Hint: If you find this difficult, look at example 4 here (for R), or the notebook of examples (for PyOMADB).
1. Do you expect humans to be more similar to mice or dogs?
2. Load the 1:1 pairwise orthologs between human and mouse.
import numpy as np
human_mouse_iter = c.pairwise(genome_id1='HUMAN',
genome_id2='MOUSE',
rel_type='1:1',
progress=True)
human_mouse = np.array([x.distance for x in human_mouse_iter])
3. Repeat, loading the distances between 1:1 orthologs for human and dog.
human_dog_iter = c.pairwise(genome_id1='HUMAN',
genome_id2='CANLF',
rel_type='1:1',
progress=True)
human_dog = np.array([x.distance for x in human_dog_iter])

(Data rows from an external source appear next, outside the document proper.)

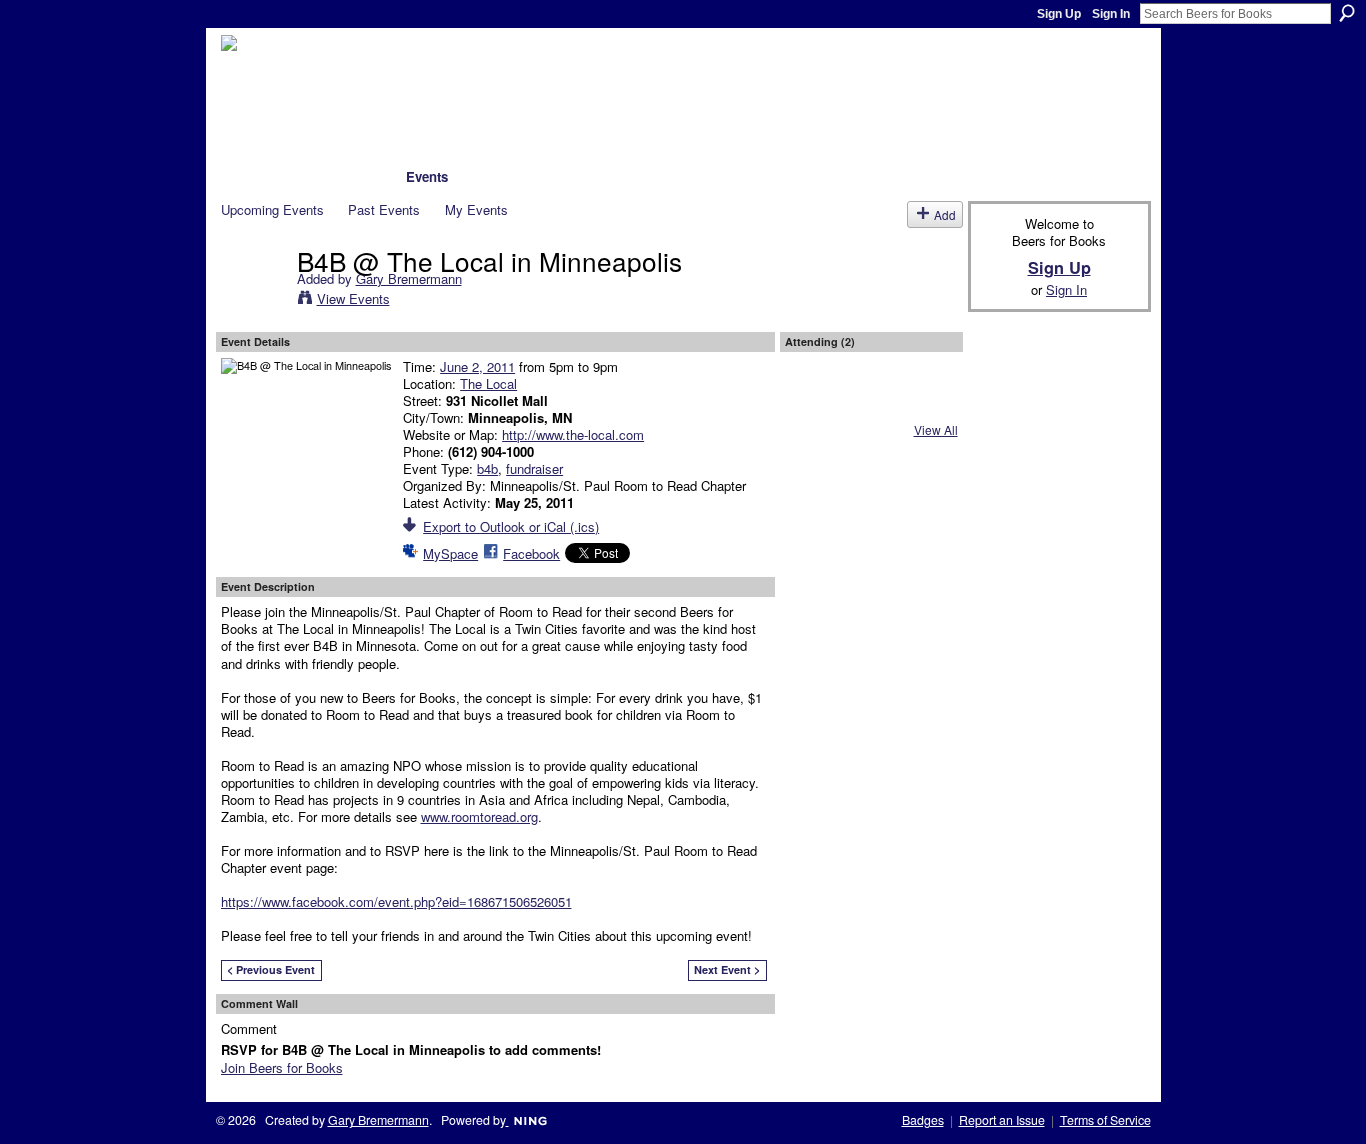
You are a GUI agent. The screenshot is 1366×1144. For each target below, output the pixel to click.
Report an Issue (1002, 1120)
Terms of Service (1105, 1120)
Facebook (531, 553)
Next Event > (727, 969)
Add (945, 214)
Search (1347, 13)
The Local (488, 383)
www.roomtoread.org (479, 816)
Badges (923, 1120)
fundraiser (534, 468)
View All (936, 429)
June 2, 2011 (477, 366)
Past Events (384, 209)
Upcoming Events (272, 209)
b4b (487, 468)
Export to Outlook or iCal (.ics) (511, 526)
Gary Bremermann (409, 278)
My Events (476, 209)
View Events (353, 298)
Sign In (1111, 14)
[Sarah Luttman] (818, 401)
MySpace (450, 553)
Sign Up (1059, 14)
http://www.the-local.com (573, 434)
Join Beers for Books (282, 1067)
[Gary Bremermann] (253, 301)
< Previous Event (271, 969)
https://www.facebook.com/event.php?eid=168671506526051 (396, 901)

4. Using a plotting library (for instance, seaborn in Python), plot the two distributions PAM distances.
%matplotlib inline
import seaborn as sns
sns.set()
ax = sns.distplot(human_dog, label='Canis lupus familiaris')
ax = sns.distplot(human_mouse, label='Mus musculus', ax=ax)
ax.set_title('Distribution of Evolutionary Distance between\n1:1 Orthologous Pairs HUMAN-{CANLF, MOUSE}')
ax.set_xlabel('Evolutionary Distance (PAM)')
ax.set_ylabel('Density')
ax.legend()
5. Look at the median and mean of the two samples (human - mouse and human - dog)
print('Median:',
'\nHUMAN-MOUSE', np.median(human_mouse),
'\nHUMAN-CANLF', np.median(human_dog))
print('Mean:'
'\nHUMAN-MOUSE', np.mean(human_mouse),
'\nHUMAN-CANLF', np.mean(human_dog))
6. Use the two-sample Kolmogorov-Smirnov test, to test whether the two samples are drawn from the same distribution.
scipy.stats.ks_2samp
.
from scipy import stats
z = stats.ks_2samp(human_mouse, human_dog)
print('p-value:', z.pvalue)
7. Are the results to (5) and (6) what you expected in (1)? Does it correspond with the literature?